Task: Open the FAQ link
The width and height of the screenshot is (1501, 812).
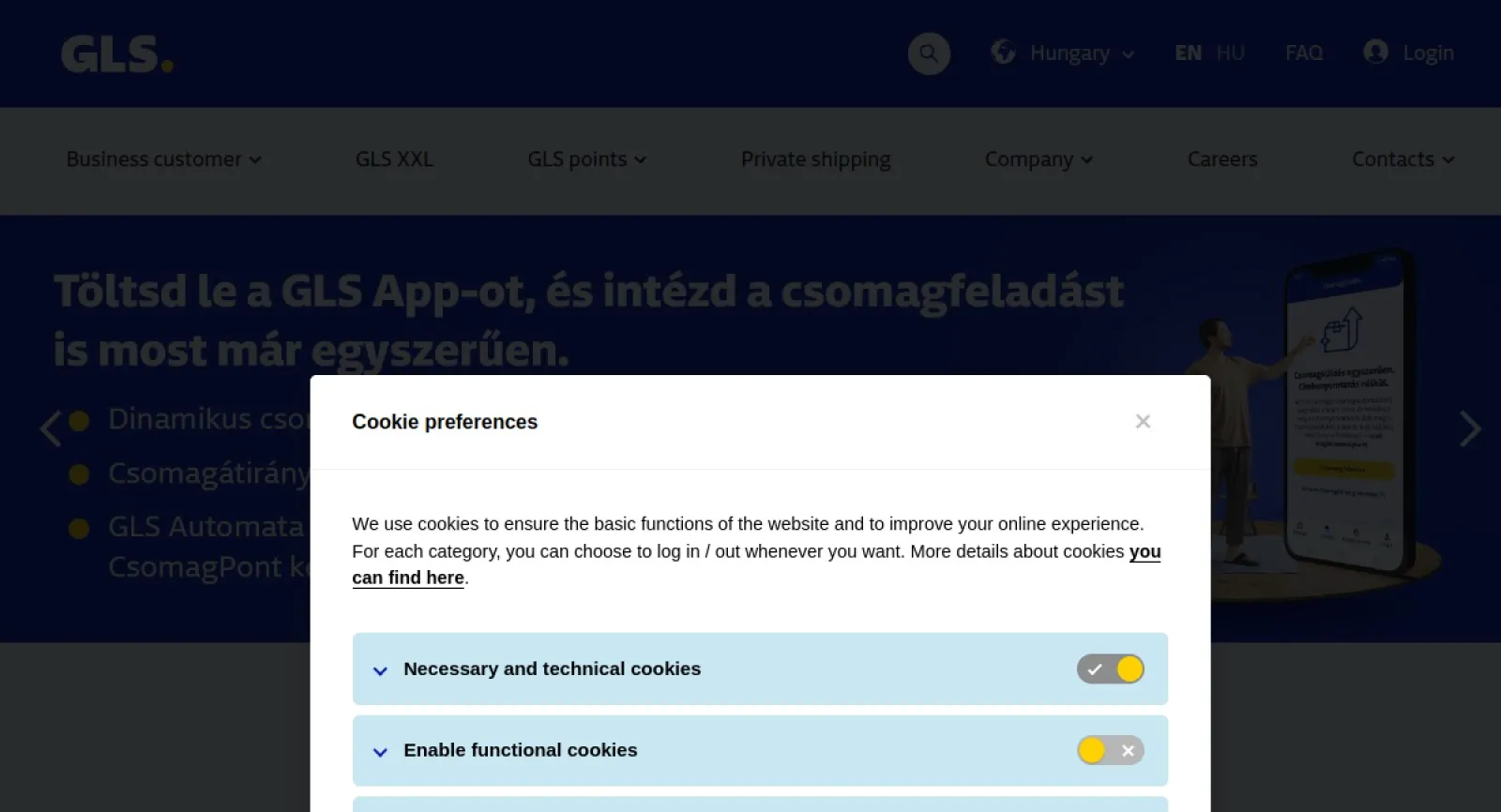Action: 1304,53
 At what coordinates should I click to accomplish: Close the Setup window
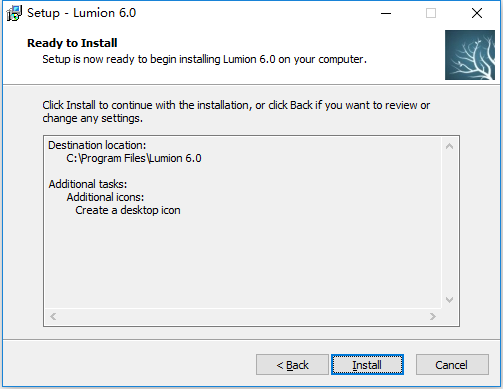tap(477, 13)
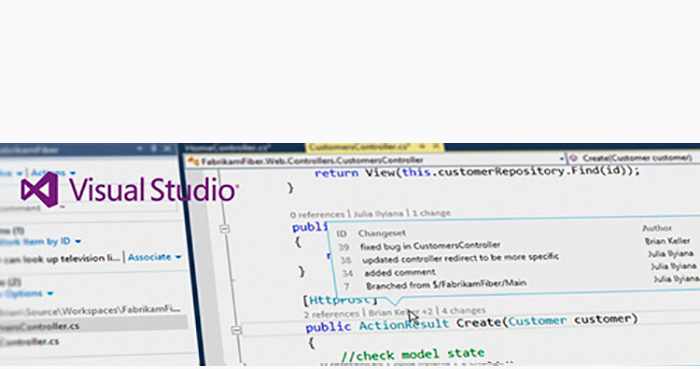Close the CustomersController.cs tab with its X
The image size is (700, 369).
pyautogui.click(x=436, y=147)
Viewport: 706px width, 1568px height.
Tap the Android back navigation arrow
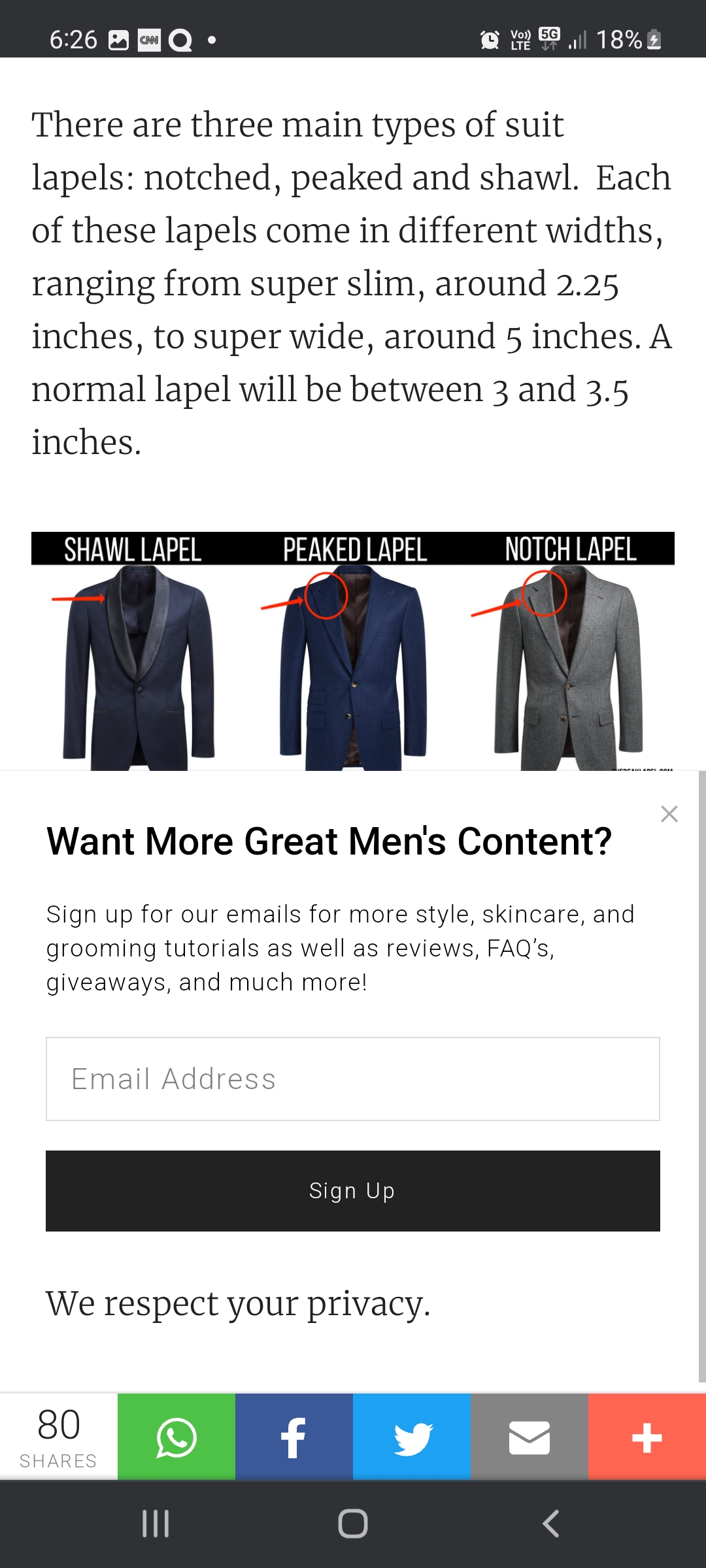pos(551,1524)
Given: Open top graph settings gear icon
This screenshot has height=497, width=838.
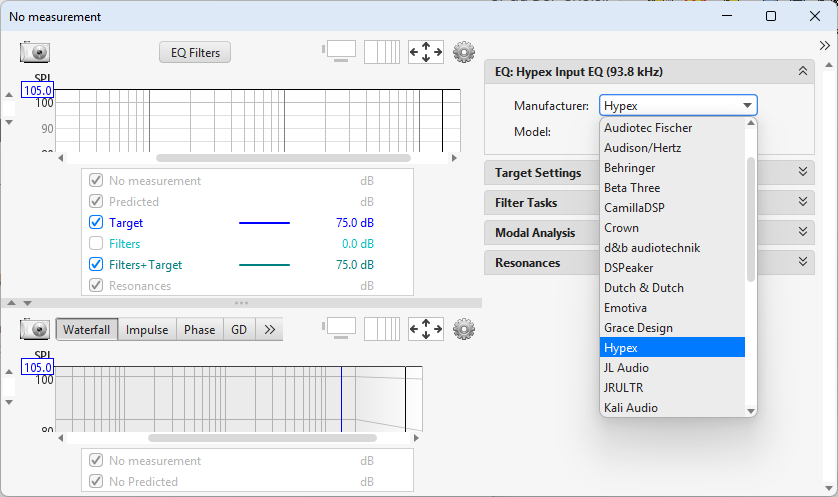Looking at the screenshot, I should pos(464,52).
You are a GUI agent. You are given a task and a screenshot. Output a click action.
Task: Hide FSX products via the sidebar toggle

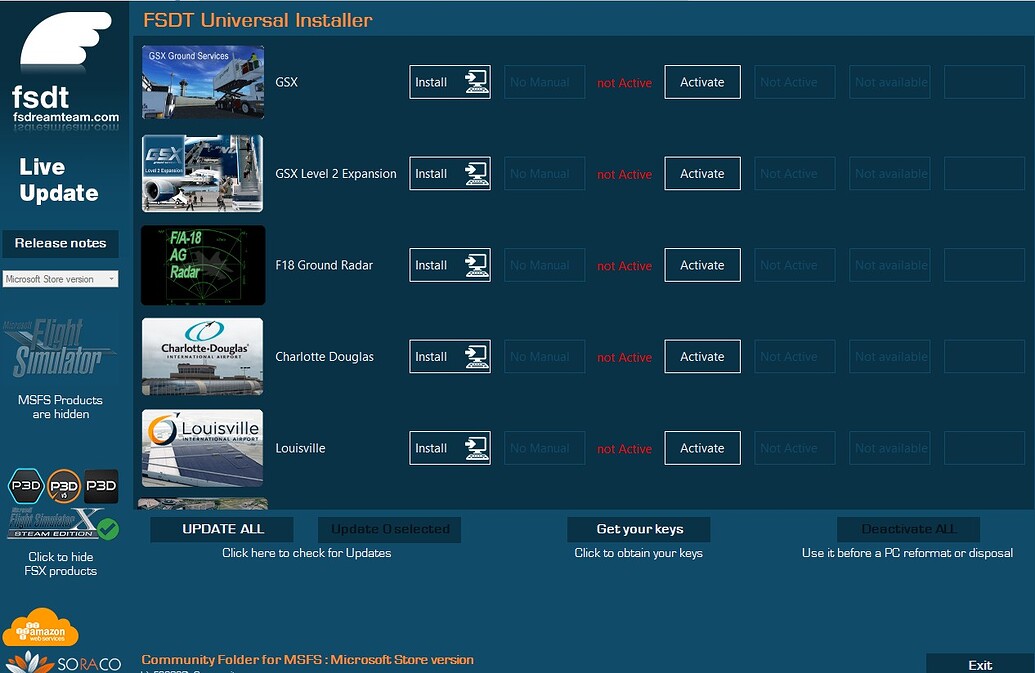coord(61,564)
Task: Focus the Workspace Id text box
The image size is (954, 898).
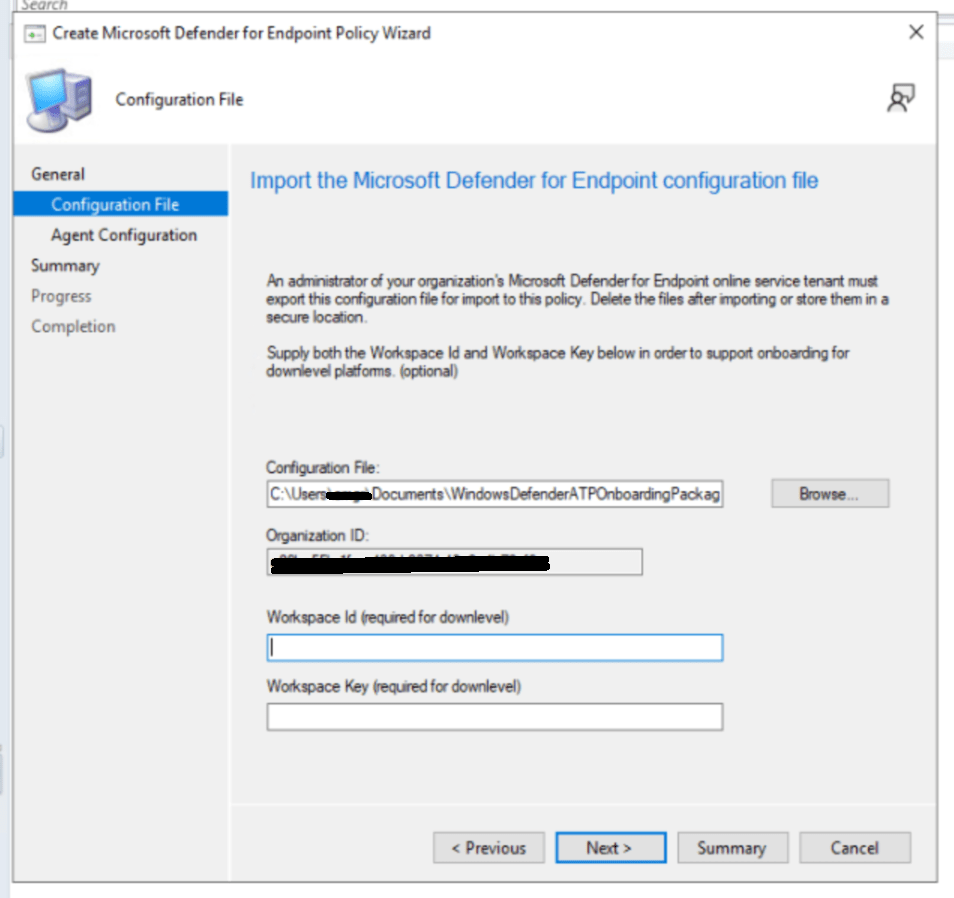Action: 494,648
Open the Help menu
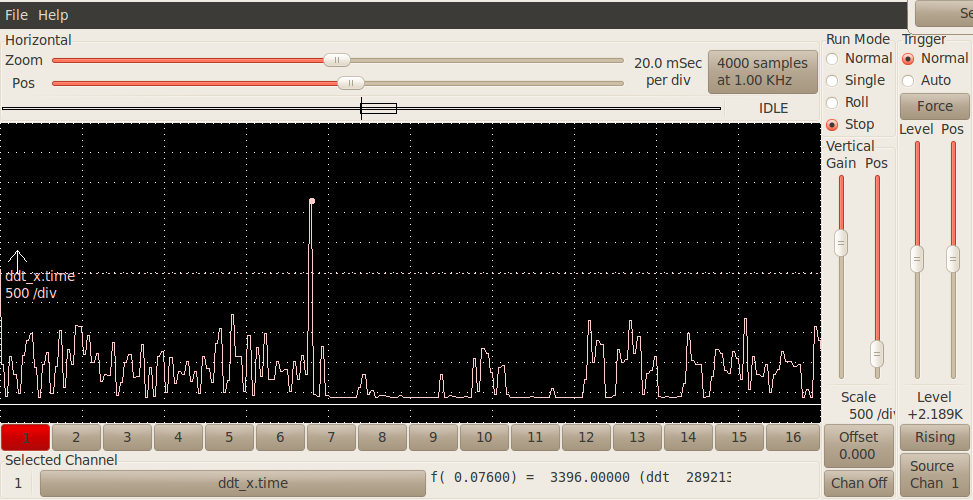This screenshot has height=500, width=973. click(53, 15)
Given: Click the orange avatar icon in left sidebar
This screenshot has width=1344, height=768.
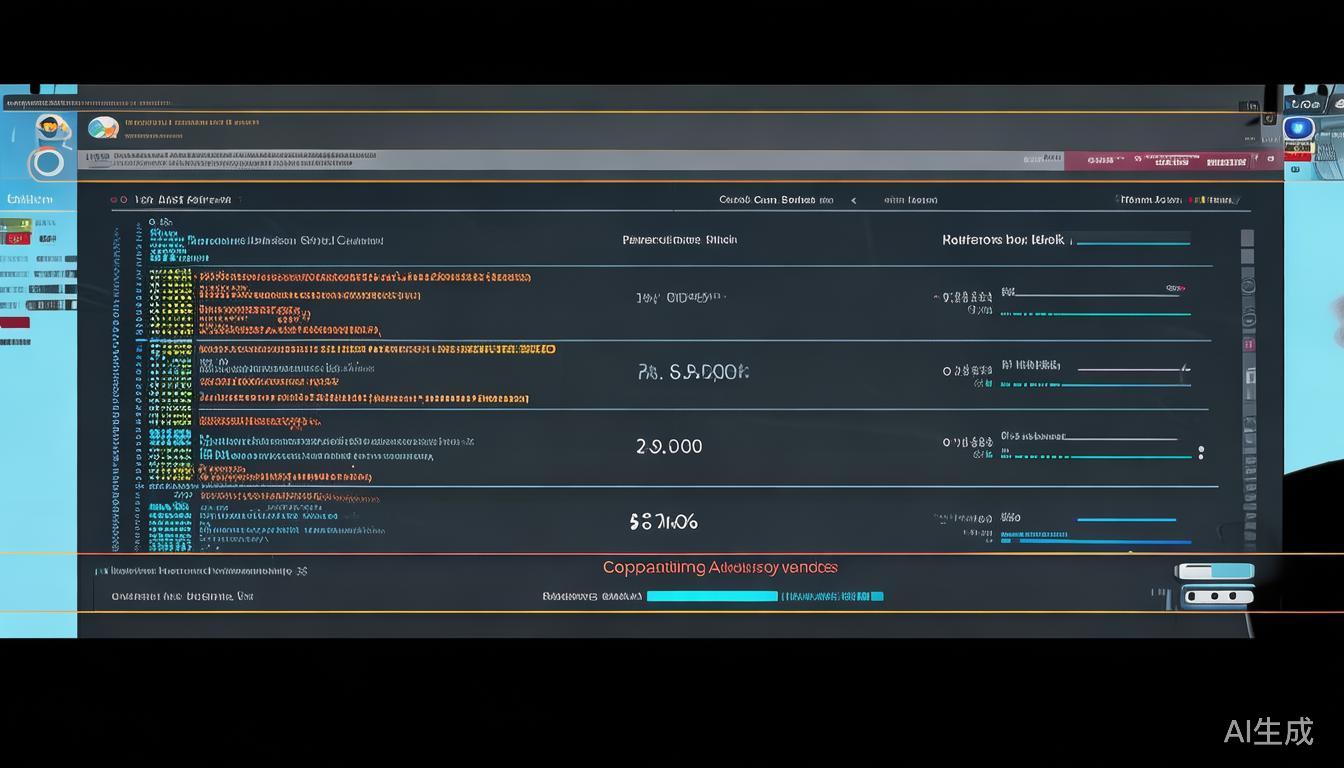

▶ **EXERCISE REQUIREMENTS**
Retype the data above line for line, leaving out the pictures.

▶ **TASK OUTPUT**
Task: Open the FAQ link
The width and height of the screenshot is (1501, 812).
Action: 1304,53
 At what coordinates should I click to accomplish: Close the Setup window
tap(477, 13)
Close the CustomersController.cs tab with its X
The image size is (700, 369).
pyautogui.click(x=436, y=147)
Viewport: 706px width, 1568px height.
Tap the Android back navigation arrow
pos(551,1524)
Given: Open top graph settings gear icon
This screenshot has height=497, width=838.
Looking at the screenshot, I should pos(464,52).
You are a GUI agent. You are given a task and a screenshot. Output a click action.
Task: Hide FSX products via the sidebar toggle

coord(61,564)
Task: Focus the Workspace Id text box
The image size is (954, 898).
Action: 494,648
Open the Help menu
This screenshot has height=500, width=973. click(53, 15)
Given: Click the orange avatar icon in left sidebar
This screenshot has width=1344, height=768.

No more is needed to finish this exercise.